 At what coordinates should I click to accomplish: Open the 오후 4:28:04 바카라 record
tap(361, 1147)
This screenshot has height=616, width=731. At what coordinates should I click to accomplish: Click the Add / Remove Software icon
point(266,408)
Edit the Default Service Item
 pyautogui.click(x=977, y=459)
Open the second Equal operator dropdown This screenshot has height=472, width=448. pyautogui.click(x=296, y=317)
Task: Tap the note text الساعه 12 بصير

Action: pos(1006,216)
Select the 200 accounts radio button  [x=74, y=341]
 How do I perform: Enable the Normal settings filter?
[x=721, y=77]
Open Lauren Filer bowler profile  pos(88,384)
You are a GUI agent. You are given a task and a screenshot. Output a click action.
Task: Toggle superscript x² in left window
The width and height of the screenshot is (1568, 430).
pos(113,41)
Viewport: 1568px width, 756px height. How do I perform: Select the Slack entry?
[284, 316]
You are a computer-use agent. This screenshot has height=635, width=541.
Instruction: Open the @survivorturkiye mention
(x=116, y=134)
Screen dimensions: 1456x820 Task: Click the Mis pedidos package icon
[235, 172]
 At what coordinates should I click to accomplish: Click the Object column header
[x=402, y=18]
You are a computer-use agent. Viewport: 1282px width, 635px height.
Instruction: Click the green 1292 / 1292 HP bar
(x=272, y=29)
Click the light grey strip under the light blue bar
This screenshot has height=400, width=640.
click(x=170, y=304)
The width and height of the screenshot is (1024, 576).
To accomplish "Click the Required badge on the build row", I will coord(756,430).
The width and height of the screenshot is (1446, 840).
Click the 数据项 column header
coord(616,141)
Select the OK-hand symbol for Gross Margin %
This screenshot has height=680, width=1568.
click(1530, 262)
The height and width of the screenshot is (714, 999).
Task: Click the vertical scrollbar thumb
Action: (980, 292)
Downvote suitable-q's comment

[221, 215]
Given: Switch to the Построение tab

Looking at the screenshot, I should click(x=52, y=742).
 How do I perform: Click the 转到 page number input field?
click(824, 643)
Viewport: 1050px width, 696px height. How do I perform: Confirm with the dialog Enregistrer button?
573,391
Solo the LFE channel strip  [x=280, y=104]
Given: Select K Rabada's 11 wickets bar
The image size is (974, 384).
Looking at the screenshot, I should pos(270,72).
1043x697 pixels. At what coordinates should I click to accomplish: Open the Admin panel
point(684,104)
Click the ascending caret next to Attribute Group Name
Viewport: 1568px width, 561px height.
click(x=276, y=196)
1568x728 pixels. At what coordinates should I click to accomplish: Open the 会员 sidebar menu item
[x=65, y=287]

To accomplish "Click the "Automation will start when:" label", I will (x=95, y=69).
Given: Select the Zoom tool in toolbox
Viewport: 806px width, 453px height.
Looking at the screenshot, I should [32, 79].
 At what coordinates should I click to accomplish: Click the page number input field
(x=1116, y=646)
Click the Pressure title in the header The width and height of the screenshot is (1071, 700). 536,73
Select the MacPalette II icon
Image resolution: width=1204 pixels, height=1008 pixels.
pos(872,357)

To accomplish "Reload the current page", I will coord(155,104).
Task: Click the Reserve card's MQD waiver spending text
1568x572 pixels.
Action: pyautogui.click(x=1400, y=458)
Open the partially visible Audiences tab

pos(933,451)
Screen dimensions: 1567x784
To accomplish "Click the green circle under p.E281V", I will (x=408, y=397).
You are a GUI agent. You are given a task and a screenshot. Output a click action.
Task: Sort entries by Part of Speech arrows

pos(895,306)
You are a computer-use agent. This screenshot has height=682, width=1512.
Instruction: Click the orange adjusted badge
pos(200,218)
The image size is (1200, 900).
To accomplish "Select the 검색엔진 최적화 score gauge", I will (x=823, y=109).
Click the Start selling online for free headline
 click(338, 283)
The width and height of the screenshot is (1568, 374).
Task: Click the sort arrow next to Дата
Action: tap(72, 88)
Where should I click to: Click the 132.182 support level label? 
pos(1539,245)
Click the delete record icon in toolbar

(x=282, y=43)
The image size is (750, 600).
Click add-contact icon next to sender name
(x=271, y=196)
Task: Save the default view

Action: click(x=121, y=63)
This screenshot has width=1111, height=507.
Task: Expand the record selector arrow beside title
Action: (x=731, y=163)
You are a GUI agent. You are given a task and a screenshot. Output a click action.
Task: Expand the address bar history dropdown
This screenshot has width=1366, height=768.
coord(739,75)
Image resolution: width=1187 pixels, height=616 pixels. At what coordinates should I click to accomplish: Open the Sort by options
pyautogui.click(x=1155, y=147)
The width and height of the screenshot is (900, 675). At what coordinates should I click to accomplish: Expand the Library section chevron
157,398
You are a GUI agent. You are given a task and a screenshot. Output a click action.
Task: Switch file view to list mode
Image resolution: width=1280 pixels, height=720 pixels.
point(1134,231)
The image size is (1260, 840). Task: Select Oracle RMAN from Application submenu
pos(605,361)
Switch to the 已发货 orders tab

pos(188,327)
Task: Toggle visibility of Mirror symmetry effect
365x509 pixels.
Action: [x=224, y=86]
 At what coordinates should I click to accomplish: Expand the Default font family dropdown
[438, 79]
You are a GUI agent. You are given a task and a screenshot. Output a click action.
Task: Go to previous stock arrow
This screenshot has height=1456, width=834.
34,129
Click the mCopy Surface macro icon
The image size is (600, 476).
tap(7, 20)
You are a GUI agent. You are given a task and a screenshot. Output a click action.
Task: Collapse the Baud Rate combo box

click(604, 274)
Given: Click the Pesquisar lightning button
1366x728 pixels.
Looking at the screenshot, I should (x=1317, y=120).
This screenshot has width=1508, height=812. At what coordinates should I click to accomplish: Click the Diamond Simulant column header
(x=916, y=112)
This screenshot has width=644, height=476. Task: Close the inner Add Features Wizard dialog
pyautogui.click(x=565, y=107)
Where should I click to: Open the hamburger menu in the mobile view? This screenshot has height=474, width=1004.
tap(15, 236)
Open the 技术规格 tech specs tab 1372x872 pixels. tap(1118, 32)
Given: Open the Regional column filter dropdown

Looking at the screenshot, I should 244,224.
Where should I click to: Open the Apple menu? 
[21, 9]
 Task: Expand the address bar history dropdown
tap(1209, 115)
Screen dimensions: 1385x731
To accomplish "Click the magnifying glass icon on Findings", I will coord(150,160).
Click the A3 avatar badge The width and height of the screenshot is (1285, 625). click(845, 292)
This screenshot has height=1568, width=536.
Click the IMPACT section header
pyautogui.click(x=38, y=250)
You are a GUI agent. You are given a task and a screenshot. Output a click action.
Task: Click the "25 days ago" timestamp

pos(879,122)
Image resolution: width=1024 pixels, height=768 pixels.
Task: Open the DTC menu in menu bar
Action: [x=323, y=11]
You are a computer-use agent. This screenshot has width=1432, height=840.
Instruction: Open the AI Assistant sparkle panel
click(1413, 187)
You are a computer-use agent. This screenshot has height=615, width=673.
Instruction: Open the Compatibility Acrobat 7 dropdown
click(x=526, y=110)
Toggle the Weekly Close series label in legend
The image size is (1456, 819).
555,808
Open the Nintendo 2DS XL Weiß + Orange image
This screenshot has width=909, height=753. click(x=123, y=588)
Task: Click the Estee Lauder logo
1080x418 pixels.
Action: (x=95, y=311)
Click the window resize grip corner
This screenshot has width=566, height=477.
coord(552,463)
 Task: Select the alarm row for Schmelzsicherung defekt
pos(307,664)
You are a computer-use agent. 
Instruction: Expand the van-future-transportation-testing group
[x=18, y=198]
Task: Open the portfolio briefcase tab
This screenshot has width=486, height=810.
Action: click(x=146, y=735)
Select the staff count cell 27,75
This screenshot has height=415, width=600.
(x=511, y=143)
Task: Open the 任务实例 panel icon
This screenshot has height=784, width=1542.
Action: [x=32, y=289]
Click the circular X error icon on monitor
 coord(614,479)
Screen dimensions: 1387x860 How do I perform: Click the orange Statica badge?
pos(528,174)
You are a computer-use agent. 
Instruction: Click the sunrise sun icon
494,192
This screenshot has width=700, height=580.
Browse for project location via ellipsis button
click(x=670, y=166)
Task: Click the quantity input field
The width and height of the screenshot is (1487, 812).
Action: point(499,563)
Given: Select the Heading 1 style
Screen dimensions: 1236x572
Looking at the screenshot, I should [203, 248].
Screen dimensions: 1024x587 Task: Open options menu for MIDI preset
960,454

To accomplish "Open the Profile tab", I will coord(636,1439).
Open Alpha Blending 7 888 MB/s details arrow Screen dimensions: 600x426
══════════════════════════════
**What the exercise asks**
Copy out, in full, each line of the records above that contains the word "Instruction".

**Output below**
Instruction: Open the @survivorturkiye mention
Instruction: Click the green 1292 / 1292 HP bar
Instruction: Click the orange adjusted badge
Instruction: Open the AI Assistant sparkle panel
Instruction: Open the Compatibility Acrobat 7 dropdown
Instruction: Expand the van-future-transportation-testing group
Instruction: Click the sunrise sun icon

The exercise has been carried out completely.